The doctrine of "Total Depravity" was a big one in the Calvinist family I grew up in. Basically, it was tied to the Original Sin idea in that, because mankind is "fallen" everything and anything he does (ESPECIALLY if it is done with the intention of betterment) is evil and will lead to evil results. It was actually intimately tied with political (American) conservatism. The purest, least-corrupted form of American politics, to their mind, was an (imagined) Arcadia of Puritans at the point of the nation's conception. Liberalism was talked of not as one of the ends of a linear political spectrum of thought but rather a singular archetype of what they considered an inherently evil mindset: the mindset that people can make society better (through change of laws, policies, etc.). The idea of bettering democracy by allowing women and minorities to vote, for example, was an example of this evil. Christian sects that tried to modernize the interpretation of scripture (or market Christianity to be more appealing to the youth) was seen as inherently evil and fake in a similar vain. Interestingly, even though a Calvinist my dad has, in the recent past, gone on a tirade against John Piper, who he sees as having modernized Calvinism too much. 

 

In a way it was a stand-in for a general paranoia about anything that was new, trendy, or popular. 

 

I guess what I am trying to say is that the concept of "Original Sin" is evoked a lot (in my experience) in a broader context of whether people or societies are allowed to change.

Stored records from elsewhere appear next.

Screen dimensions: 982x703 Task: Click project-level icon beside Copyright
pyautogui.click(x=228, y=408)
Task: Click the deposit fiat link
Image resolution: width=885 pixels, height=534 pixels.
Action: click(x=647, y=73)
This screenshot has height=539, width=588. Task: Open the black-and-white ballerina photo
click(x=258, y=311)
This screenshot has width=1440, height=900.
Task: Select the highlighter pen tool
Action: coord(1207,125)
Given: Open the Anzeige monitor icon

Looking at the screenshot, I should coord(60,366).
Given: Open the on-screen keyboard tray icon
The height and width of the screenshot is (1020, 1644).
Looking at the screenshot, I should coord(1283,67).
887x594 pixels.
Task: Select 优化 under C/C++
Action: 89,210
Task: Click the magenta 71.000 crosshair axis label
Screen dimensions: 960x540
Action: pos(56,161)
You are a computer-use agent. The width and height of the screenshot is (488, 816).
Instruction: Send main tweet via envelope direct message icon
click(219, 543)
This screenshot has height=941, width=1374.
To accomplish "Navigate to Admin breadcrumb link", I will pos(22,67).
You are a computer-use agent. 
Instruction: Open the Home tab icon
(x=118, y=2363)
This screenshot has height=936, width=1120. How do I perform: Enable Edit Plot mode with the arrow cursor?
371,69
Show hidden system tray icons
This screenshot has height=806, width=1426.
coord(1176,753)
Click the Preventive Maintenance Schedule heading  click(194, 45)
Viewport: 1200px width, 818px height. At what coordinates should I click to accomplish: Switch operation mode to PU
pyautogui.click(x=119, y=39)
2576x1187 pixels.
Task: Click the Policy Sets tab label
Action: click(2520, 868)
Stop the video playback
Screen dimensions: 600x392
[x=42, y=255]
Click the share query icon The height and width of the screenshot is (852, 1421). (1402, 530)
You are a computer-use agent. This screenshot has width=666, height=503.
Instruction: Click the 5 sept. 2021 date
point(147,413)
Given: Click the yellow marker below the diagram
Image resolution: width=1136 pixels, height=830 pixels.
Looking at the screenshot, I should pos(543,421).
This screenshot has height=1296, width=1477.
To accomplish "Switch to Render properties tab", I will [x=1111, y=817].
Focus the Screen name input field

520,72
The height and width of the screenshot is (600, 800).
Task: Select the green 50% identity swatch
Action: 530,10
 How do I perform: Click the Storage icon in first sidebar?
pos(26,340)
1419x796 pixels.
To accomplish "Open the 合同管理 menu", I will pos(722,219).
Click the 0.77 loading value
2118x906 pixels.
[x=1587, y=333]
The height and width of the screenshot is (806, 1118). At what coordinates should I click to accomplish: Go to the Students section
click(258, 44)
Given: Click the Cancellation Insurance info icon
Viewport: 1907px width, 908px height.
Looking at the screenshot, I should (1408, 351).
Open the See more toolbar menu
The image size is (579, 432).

In this sense the interpretation wasn't an abstracted point about the interpretation of scripture, but a posture about one's personal or political life.

 

I feel like differences in interpretation of "The Fall" myth often reflect people or institutions posture about time and change, because "The Fall" is, in fact, a myth about the beginning of time (or humanity's relationship to time?). 

 

During my Calvinist days, I read a piece from Piper that said he was not sure if he would come to his daughter's defense if she was being attacked because Jesus taught non-violence. What a champ.

 

Piper was also the first one to point out to me that the story of Jesus and the adulteress in John was not original....I was like whaaaaaaat. That story was told as the greatest story in the Bible. Turns out, some cat made it up years after John was actually written.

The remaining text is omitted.